Literally, thousands of sidewalk displays selling illegally copied artwork clog our city streets every day. What is even worse is that these illegal stands displace the very few actual fine artists who have a sanctioned First Amendment right to display their artwork in public. It is as if a pirate fleet has displaced legal U.S. fishermen by force, but the authorities do nothing.
Until Councilmember Margaret Chin and others in a position of authority see the entire illegal vending situation as the problem (including bootleg artwork) and finally enforce the laws on the books now, the phenomenon of illegal vending will continue to grow and the damage to artists and our neighborhoods will only get worse.
Lawrence White
Crossing times too short
To The Editor:
Re “Girl is killed crossing Delancey Street (news article, Jan. 19):
Why do we have to wait for a 12-year-old girl to get killed before anyone recognizes that the time for crossing Delancey Street allowed by traffic lights is woefully too short and dangerous?

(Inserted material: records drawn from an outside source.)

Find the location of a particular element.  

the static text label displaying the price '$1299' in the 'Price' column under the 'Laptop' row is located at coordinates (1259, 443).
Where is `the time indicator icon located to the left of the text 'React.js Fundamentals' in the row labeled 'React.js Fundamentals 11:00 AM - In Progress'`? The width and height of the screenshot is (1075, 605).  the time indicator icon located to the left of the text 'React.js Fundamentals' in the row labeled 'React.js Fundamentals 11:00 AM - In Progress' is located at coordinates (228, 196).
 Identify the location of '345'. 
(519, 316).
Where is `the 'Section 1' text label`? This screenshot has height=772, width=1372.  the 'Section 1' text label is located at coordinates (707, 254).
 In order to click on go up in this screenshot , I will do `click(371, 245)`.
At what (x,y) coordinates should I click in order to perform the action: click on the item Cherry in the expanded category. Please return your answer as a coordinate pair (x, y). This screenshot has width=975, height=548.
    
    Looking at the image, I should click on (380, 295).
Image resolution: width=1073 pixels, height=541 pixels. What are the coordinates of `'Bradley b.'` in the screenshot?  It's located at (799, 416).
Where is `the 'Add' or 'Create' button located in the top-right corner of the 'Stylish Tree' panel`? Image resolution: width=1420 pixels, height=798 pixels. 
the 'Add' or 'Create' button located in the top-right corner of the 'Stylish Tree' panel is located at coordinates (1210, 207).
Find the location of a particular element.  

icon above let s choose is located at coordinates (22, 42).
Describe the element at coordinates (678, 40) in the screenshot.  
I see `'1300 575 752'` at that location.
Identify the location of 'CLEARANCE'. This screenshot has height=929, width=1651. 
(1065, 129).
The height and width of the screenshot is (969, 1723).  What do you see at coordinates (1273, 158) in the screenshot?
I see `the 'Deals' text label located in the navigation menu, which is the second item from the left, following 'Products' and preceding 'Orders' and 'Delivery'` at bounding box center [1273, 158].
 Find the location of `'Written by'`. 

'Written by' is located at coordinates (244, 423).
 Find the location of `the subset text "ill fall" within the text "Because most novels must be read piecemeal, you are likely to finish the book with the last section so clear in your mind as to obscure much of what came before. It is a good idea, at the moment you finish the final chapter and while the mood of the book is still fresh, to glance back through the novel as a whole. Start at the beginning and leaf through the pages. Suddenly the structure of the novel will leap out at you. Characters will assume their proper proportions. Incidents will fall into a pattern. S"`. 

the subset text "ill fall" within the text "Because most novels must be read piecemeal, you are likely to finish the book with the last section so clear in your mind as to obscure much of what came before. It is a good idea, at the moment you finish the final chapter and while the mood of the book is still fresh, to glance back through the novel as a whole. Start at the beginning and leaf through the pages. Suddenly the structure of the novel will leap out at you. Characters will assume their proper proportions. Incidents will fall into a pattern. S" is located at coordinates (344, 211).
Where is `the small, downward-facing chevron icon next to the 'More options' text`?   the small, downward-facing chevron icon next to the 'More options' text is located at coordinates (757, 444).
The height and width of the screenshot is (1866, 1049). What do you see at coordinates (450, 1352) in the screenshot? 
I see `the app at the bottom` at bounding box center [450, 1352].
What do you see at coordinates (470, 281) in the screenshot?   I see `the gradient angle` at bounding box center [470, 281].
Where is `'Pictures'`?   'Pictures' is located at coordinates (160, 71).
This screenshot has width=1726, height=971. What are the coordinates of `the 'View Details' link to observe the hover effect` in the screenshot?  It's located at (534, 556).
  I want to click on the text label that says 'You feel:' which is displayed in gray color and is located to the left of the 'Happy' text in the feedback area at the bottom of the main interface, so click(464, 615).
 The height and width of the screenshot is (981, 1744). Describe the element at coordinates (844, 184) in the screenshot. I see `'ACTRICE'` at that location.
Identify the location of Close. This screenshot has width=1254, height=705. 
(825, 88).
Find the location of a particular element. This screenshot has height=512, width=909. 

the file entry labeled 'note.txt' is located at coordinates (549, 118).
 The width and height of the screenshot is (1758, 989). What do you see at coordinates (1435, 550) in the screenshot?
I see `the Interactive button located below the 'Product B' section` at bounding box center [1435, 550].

Oh, I get it. It’s just “collateral damage.” It’s the minor price we pay in order to promote motorists, driving cars, motorized traffic.
And it’s not just that one intersection at Delancey and Clinton Streets. Many other intersections along Delancey Street, Houston Street, Allen Street and others are very dangerous, too.
Crossing time is only one issue. What about motorists who drive recklessly fast and seemingly act like they wouldn’t mind mowing down the vulnerable pedestrian?
Michael Gottlieb
N.Y.U. a threat to East Village, too
To The Editor:
Preventing N.Y.U. from building on its own campus may be a solution for Greenwich Village but leaves the East Village N.Y.U.’s nearest option to build. Although the 2008 E.V. / L.E.S. rezoning prevents huge-scale development here, there are several large lots that may now become attractive to N.Y.U. Off the top of my head, these include the vacant former Loews theater on Avenue A, the former Charles Theater on Avenue B, Mary Help of Christians Church on Avenue A, the Cabrini Center for Nursing and Rehabilitation on Avenue B and the old CHARAS / El Bohio, near Avenue B. And then there are the community gardens when their leases come due.
The weakness of “Not in My Back Yard” activism is shortsightedness. Setting a cat at every mouse hole is the least effective solution. Word has it that Community Board 1 would welcome N.Y.U., but until someone brokers a deal with N.Y.U. to build in the Financial District, N.Y.U. remains a threat to the East Village. East Village leadership should focus on the long-term solution in the Financial District, unless the East Village has changed so much demographically and commercially that Community Board 3 also welcomes N.Y.U.
Rob Hollander
Fight them all the way
To The Editor:
Re “N.Y.U. takes heat on school and open space at hearings” (news article, Jan. 25):
N.Y.U. should be ashamed of itself. The “public elementary school,” which is now a kindergarten-to-eighth grade school, would certainly cause traffic congestion on Bleecker Street and endanger the children by its location on such a busy street. And the University’s obfuscation of many issues of importance to the community being presented by N.Y.U.’s team of nonresident-hired help, made its plan much less palpable to our close-knit Village community. N.Y.U. seeks to take over our public open spaces on Mercer Street and on Laguardia Place for the next 19 years while they construct a new city on two blocks of the Village. The N.Y.U. 2031 plan is a realtor / construction company nightmare that seeks to destroy the historic, landmarked nature of the Village. We shall fight them all the way.